Fence Stain & Paint Calculator
Enter your fence size, how many sides and how many coats — get the gallons of stain or paint to buy, adjusted for how thirsty your wood is.
↺ Loaded the fence size from your last calculation. Edit any field to change it.
How much stain your fence needs
Coverage is the whole game with stain. The calculator multiplies your fence face area (length × height) by the number of sides and coats, then divides by the coverage rate printed on the can. It rounds up to whole gallons because you cannot buy a third of a can — and having a little left for touch-ups beats running dry three boards from the end.
Why a picket fence uses more than the math suggests
Length × height treats the fence as a flat wall, but a real fence has picket edges, gaps that expose the back face, rails and posts. On a solid privacy fence the flat-wall estimate is close; on a spaced picket or shadowbox fence, add 10–15% because you are effectively coating extra edges. Treat the gallons here as a floor and round generously.
Stain vs. paint
- Semi-transparent stain soaks in, shows the grain, and needs re-coating every 2–3 years. Best with two thin coats.

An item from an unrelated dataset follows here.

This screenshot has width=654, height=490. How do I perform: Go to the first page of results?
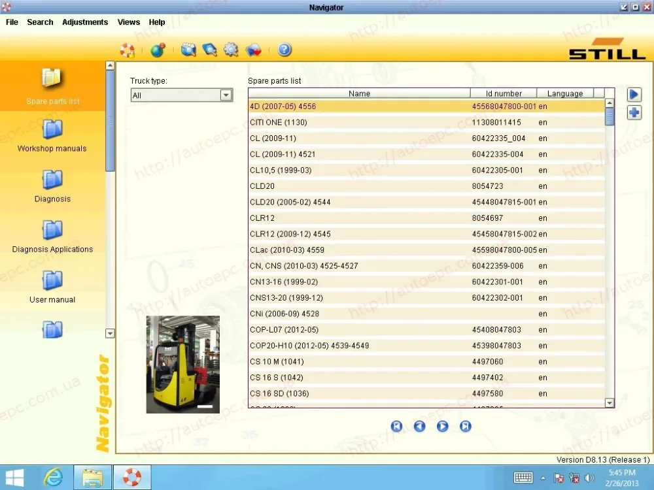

- Solid stain sits more on the surface, lasts longer, and often covers in one coat on previously finished wood.
- Paint covers most but can peel on fences that trap moisture; always prime bare wood first (that primer is a separate coat to budget).
Get more from every gallon
- Stain in the shade — direct sun dries stain before it can soak in, wasting product and leaving lap marks.
- Back-brush after spraying or rolling to push stain into the wood.
- Clean and dry the fence first; stain will not absorb evenly into dirty or damp wood.
Estimates only — always confirm coverage on the product you buy.
Frequently asked questions
How many gallons of stain do I need for a fence?
A gallon of fence stain covers roughly 150 to 200 square feet on smooth wood, less on rough or bare wood. A 100-foot, 6-foot-tall fence stained on both sides is about 1,200 square feet per coat — around 7 gallons for one coat at 175 sq ft/gal. This calculator does the math for your exact fence.
How much does the first coat lower coverage?
A lot. Bare, thirsty wood can drink up stain at 100 to 125 sq ft per gallon on the first coat, then 200+ on the second. If you are staining new or unsealed wood, set coverage to about 125 for the first coat.
Do I count both sides of the fence?
Only if you are finishing both sides. Set "sides" to 2 for a fence you can walk around, or 1 if only your side is being stained. Note that pickets, rails and posts add surface area, so treat the result as a solid-face minimum and round up.
One coat or two?
Two thin coats last far longer than one thick coat and give more even color. Semi-transparent stains almost always look better with two. Solid stains and paint often cover in one on previously finished wood.